[Start of section]

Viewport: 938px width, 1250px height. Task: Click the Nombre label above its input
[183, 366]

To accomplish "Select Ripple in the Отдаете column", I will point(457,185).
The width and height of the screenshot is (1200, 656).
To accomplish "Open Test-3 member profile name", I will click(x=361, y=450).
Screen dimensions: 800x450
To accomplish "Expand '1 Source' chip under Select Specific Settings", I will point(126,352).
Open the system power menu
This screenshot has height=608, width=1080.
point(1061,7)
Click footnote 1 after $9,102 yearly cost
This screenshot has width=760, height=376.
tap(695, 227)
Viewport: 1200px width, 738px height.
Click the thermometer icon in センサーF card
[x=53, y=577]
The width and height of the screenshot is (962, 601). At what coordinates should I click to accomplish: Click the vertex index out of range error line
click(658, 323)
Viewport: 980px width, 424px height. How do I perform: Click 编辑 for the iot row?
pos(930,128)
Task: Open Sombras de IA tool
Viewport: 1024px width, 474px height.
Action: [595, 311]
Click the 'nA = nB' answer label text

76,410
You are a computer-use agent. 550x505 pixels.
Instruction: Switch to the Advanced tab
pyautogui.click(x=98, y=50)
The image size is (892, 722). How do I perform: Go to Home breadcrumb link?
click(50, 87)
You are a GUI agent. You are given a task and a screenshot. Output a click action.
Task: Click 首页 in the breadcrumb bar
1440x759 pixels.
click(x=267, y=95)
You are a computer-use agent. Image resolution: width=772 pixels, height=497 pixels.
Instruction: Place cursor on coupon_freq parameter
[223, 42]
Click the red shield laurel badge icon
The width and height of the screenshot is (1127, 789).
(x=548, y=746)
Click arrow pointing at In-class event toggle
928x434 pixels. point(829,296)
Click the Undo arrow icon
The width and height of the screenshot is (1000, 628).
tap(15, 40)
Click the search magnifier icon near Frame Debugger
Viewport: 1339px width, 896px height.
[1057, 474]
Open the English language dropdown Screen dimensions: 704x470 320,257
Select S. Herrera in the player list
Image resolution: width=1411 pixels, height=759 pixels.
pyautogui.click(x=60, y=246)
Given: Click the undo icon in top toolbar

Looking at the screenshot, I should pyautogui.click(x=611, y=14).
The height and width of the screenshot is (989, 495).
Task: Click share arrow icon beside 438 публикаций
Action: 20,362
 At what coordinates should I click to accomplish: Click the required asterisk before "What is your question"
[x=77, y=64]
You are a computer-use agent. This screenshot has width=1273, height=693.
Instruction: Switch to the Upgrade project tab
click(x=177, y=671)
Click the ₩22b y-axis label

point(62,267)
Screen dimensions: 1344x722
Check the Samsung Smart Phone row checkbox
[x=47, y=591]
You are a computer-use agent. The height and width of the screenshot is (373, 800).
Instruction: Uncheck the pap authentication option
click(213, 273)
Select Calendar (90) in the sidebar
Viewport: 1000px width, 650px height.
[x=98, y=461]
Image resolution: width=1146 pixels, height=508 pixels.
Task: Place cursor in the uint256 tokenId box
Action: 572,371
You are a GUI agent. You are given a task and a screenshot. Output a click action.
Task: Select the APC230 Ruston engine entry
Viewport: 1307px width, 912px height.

[End of section]

PROBLEM DESCRIPTION
Every line from the one containing "Open the English" through the last line of the entries must be written out verbatim, and no other line.

WRITTEN SOLUTION
Open the English language dropdown Screen dimensions: 704x470 320,257
Select S. Herrera in the player list
Image resolution: width=1411 pixels, height=759 pixels.
pyautogui.click(x=60, y=246)
Given: Click the undo icon in top toolbar

Looking at the screenshot, I should pyautogui.click(x=611, y=14).
The height and width of the screenshot is (989, 495).
Task: Click share arrow icon beside 438 публикаций
Action: 20,362
 At what coordinates should I click to accomplish: Click the required asterisk before "What is your question"
[x=77, y=64]
You are a computer-use agent. This screenshot has width=1273, height=693.
Instruction: Switch to the Upgrade project tab
click(x=177, y=671)
Click the ₩22b y-axis label

point(62,267)
Screen dimensions: 1344x722
Check the Samsung Smart Phone row checkbox
[x=47, y=591]
You are a computer-use agent. The height and width of the screenshot is (373, 800).
Instruction: Uncheck the pap authentication option
click(213, 273)
Select Calendar (90) in the sidebar
Viewport: 1000px width, 650px height.
[x=98, y=461]
Image resolution: width=1146 pixels, height=508 pixels.
Task: Place cursor in the uint256 tokenId box
Action: 572,371
You are a GUI agent. You are given a task and a screenshot. Output a click action.
Task: Select the APC230 Ruston engine entry
Viewport: 1307px width, 912px height.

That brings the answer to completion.